Question

ingrat (6x-11)/((x-1)(x^2-4x+8)dx

Answer 1

Partial fraction decomp:
\[\begin{align*}\frac{6x-11}{(x-1)(x^2-4x+8)}&=\frac{A}{x-1}+\frac{Bx+C}{x^2-4x+8}\\
6x-11&=Ax^2-4Ax+8A+Bx^2+Cx-Bx-C\\
&=(A+B)x^2+(-4A-B+C)x+(8A-C)
\end{align*}\]
Matching up coefficients yields:
\[\begin{cases}A+B=0\\-4A-B+C=6\\8A-C=-11\end{cases}~~\Rightarrow~~\begin{cases}A=-1\\B=1\\C=3\end{cases}\]
So now you integrate:
\[-\int\frac{dx}{x-1}+\int\frac{x+3}{x^2-4x+8}~dx\]
The first is trivial. For the second, there are a few ways to go about it.

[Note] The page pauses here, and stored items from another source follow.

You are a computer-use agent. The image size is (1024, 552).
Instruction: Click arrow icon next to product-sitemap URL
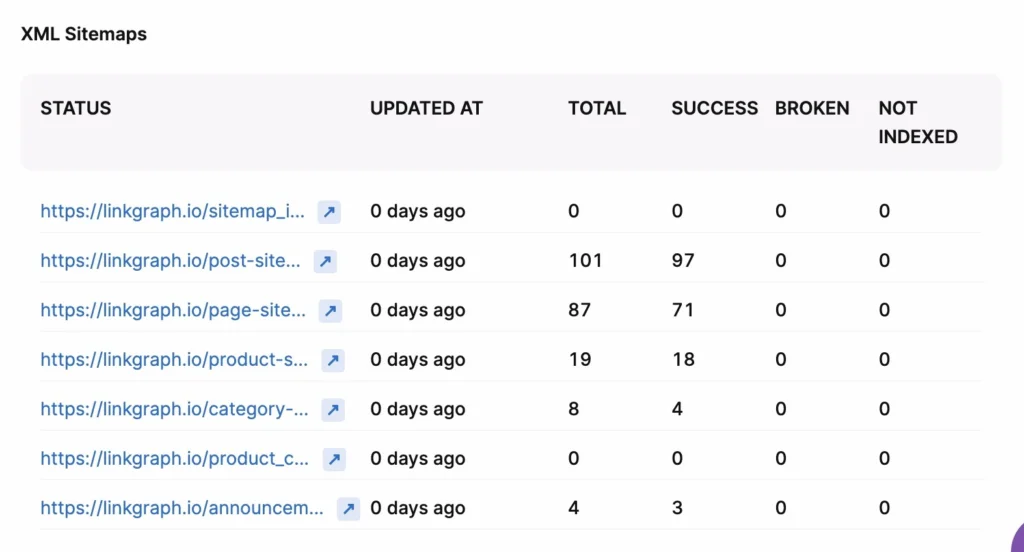pyautogui.click(x=333, y=360)
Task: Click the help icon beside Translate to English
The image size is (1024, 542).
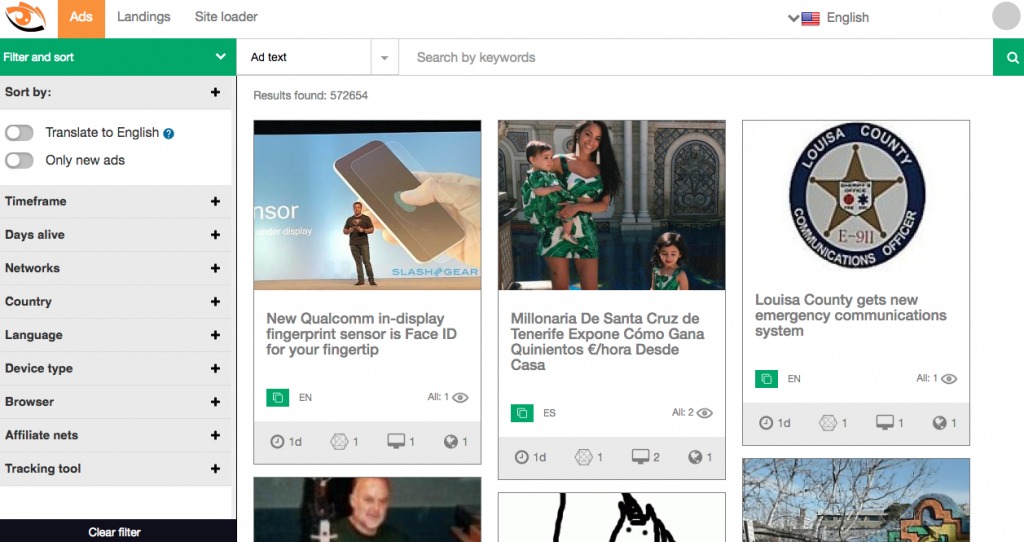Action: pyautogui.click(x=169, y=133)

I would suggest the following:
\[\int\frac{x+3}{x^2-4x+8}=\int\frac{x-2}{(x-2)^2+4}~dx+5\int\frac{dx}{(x-2)^2+4}\]
If you didn't follow, this was just a matter of completing the square in the denominator and rewriting and breaking up the numerator. Next, you'd substitute, letting \(u=x-2\) so that \(du=dx\):
\[-\int\frac{dx}{x-1}+\int\frac{u}{u^2+4}~du+5\int\frac{du}{u^2+4}\]
And finally, a trig substitution. I'll leave that to you.